━━━━━ Document passage
So Old It’s New ‘2’ set list for Saturday, Feb. 18, 2023 – on air 7-9 am ET

My track-by-track tales follow this bare-bones list.

  1. Bob Dylan, As I Went Out One Morning
  2. The Rolling Stones w/John Mayer & Gary Clark, Jr., Going Down (from Grrr Live!)
  3. The J. Geils Band, It Ain’t What You Do (It’s How You Do It)
  4. Mott The Hoople, Ready For Love/After Lights
  5. The Who, In A Hand Or A Face
  6. The Black Keys, Sinister Kid
  7. The Butterfield Blues Band, Last Hope’s Gone
  8. Janis Joplin, Misery’n
  9. U2, Some Days Are Better Than Others
  10. Bryan Ferry, This Is Tomorrow
  11. Santana, Hope You’re Feeling Better
  12. The Tragically Hip, Bring It All Back
  13. Joan Baez, Imagine
  14. Murray McLauchlan, Old Man’s Song
  15. Robert Palmer, Remember To Remember
  16. Bruce Cockburn, You Get Bigger As You Go
  17. Blackfoot, Gimme, Gimme, Gimme
  18. The Beach Boys, The Trader
  19. The Monkees, What Am I Doing Hangin’ Round?
━━━━━━━━━━
━━━━━ Given data
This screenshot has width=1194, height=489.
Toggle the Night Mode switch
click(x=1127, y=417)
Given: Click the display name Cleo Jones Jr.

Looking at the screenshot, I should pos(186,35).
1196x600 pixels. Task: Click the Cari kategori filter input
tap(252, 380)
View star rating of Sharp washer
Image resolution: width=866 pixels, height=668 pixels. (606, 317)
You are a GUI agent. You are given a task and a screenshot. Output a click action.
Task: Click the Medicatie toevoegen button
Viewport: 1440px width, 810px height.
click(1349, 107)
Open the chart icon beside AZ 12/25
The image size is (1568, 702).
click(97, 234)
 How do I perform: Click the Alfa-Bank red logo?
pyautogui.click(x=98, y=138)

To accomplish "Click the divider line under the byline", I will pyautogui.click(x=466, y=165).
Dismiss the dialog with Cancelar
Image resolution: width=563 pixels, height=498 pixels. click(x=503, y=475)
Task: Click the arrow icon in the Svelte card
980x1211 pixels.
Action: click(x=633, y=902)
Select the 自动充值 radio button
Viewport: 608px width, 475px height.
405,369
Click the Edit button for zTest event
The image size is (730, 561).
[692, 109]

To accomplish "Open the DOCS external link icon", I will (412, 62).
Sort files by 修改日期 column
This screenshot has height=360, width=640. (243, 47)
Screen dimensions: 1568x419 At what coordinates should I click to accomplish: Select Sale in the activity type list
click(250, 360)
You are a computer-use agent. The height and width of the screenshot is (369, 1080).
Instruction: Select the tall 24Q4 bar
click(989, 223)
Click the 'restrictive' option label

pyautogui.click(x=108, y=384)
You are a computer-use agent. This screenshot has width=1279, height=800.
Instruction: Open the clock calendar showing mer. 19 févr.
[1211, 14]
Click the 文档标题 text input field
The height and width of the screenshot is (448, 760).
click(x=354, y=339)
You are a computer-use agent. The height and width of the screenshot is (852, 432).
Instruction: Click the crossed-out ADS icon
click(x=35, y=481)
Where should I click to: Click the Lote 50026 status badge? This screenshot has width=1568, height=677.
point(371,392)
━━━━━━━━━━
* Tasks for this exercise:
**1)** Extract a passage from the radio set list: begin at the words "1. Bob Dylan, As" and stop after the words "How You Do It)".
**2)** Continue the radio set list from where it stops.

* Activity answers:
**1)**
1. Bob Dylan, As I Went Out One Morning
  2. The Rolling Stones w/John Mayer & Gary Clark, Jr., Going Down (from Grrr Live!)
  3. The J. Geils Band, It Ain’t What You Do (It’s How You Do It)

**2)**
  20. John Mayall, Fly Tomorrow
  21. Led Zeppelin, In The Light
  22. Deep Purple, Soldier Of Fortune
  23. Coverdale/Page, Over Now
  24. Genesis, Los EndosMy track-by-track tales:
    1. Bob Dylan, As I Went Out One Morning . . . Appropriate by title opener for a morning show. From 1967’s John Wesley Harding, the first Bob Dylan studio album (as opposed to individual song) I truly remember, since it’s yet another that my older, by eight years, RIP brother brought home. He would have been age 16 then. I cite him a lot because of what he was – a big musical influence which we often discussed as we grew up: Dylan, Jimi Hendrix, Jethro Tull, Led Zeppelin, Cream, Deep Purple’s In Rock album . . . I never much got into Barry White, though, although I respect the material and, of course, voice.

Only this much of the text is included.